▸ Task prompt
All of the entries are to be printed exactly as they appear.

--- Material provided ---

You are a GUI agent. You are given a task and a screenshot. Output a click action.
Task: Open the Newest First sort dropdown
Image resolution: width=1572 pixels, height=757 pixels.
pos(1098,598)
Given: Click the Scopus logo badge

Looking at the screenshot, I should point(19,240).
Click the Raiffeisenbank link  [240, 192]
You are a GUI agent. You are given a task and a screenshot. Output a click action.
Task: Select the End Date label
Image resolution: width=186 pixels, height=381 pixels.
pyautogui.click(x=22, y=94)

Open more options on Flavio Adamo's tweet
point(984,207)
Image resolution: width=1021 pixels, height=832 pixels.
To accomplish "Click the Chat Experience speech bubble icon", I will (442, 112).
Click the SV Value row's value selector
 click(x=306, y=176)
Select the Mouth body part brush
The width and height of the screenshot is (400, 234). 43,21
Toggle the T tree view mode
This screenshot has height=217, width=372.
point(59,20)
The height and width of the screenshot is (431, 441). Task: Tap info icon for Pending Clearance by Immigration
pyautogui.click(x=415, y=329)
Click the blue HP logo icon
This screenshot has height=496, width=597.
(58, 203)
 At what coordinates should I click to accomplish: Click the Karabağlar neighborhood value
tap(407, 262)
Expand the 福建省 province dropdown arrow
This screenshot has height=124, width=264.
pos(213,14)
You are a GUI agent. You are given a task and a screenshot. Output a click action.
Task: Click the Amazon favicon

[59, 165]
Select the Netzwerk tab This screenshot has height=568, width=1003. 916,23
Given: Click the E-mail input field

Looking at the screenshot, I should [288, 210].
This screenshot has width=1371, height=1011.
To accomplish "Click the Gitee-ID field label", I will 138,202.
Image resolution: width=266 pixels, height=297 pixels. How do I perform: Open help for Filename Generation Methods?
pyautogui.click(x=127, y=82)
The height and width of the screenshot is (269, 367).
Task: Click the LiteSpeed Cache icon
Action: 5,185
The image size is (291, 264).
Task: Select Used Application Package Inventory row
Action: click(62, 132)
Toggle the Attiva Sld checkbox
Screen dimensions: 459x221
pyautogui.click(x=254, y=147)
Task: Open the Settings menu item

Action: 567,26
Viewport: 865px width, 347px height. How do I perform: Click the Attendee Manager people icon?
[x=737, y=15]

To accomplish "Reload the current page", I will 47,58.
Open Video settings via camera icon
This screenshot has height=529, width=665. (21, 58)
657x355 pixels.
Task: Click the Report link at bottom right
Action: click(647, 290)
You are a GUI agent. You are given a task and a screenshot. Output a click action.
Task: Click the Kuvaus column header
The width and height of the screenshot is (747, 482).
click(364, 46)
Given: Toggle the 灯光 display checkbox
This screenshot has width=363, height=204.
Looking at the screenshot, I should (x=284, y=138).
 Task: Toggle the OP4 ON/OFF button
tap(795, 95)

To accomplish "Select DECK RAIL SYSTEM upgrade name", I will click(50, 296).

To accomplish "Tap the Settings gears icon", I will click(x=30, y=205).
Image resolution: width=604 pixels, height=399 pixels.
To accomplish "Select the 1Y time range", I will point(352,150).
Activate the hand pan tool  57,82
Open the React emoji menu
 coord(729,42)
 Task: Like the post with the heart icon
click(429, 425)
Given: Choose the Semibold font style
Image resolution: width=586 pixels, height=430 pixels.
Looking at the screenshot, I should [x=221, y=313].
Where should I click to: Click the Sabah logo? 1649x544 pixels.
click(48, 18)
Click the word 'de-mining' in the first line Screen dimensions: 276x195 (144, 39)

---

▸ Task answer
You are a GUI agent. You are given a task and a screenshot. Output a click action.
Task: Open the Newest First sort dropdown
Image resolution: width=1572 pixels, height=757 pixels.
pos(1098,598)
Given: Click the Scopus logo badge

Looking at the screenshot, I should point(19,240).
Click the Raiffeisenbank link  [240, 192]
You are a GUI agent. You are given a task and a screenshot. Output a click action.
Task: Select the End Date label
Image resolution: width=186 pixels, height=381 pixels.
pyautogui.click(x=22, y=94)

Open more options on Flavio Adamo's tweet
point(984,207)
Image resolution: width=1021 pixels, height=832 pixels.
To accomplish "Click the Chat Experience speech bubble icon", I will (442, 112).
Click the SV Value row's value selector
 click(x=306, y=176)
Select the Mouth body part brush
The width and height of the screenshot is (400, 234). 43,21
Toggle the T tree view mode
This screenshot has height=217, width=372.
point(59,20)
The height and width of the screenshot is (431, 441). Task: Tap info icon for Pending Clearance by Immigration
pyautogui.click(x=415, y=329)
Click the blue HP logo icon
This screenshot has height=496, width=597.
(58, 203)
 At what coordinates should I click to accomplish: Click the Karabağlar neighborhood value
tap(407, 262)
Expand the 福建省 province dropdown arrow
This screenshot has height=124, width=264.
pos(213,14)
You are a GUI agent. You are given a task and a screenshot. Output a click action.
Task: Click the Amazon favicon

[59, 165]
Select the Netzwerk tab This screenshot has height=568, width=1003. 916,23
Given: Click the E-mail input field

Looking at the screenshot, I should [288, 210].
This screenshot has width=1371, height=1011.
To accomplish "Click the Gitee-ID field label", I will 138,202.
Image resolution: width=266 pixels, height=297 pixels. How do I perform: Open help for Filename Generation Methods?
pyautogui.click(x=127, y=82)
The height and width of the screenshot is (269, 367).
Task: Click the LiteSpeed Cache icon
Action: 5,185
The image size is (291, 264).
Task: Select Used Application Package Inventory row
Action: click(62, 132)
Toggle the Attiva Sld checkbox
Screen dimensions: 459x221
pyautogui.click(x=254, y=147)
Task: Open the Settings menu item

Action: 567,26
Viewport: 865px width, 347px height. How do I perform: Click the Attendee Manager people icon?
[x=737, y=15]

To accomplish "Reload the current page", I will 47,58.
Open Video settings via camera icon
This screenshot has height=529, width=665. (21, 58)
657x355 pixels.
Task: Click the Report link at bottom right
Action: click(647, 290)
You are a GUI agent. You are given a task and a screenshot. Output a click action.
Task: Click the Kuvaus column header
The width and height of the screenshot is (747, 482).
click(364, 46)
Given: Toggle the 灯光 display checkbox
This screenshot has width=363, height=204.
Looking at the screenshot, I should (x=284, y=138).
 Task: Toggle the OP4 ON/OFF button
tap(795, 95)

To accomplish "Select DECK RAIL SYSTEM upgrade name", I will click(50, 296).

To accomplish "Tap the Settings gears icon", I will click(x=30, y=205).
Image resolution: width=604 pixels, height=399 pixels.
To accomplish "Select the 1Y time range", I will point(352,150).
Activate the hand pan tool  57,82
Open the React emoji menu
 coord(729,42)
 Task: Like the post with the heart icon
click(429, 425)
Given: Choose the Semibold font style
Image resolution: width=586 pixels, height=430 pixels.
Looking at the screenshot, I should [x=221, y=313].
Where should I click to: Click the Sabah logo? 1649x544 pixels.
click(48, 18)
Click the word 'de-mining' in the first line Screen dimensions: 276x195 (144, 39)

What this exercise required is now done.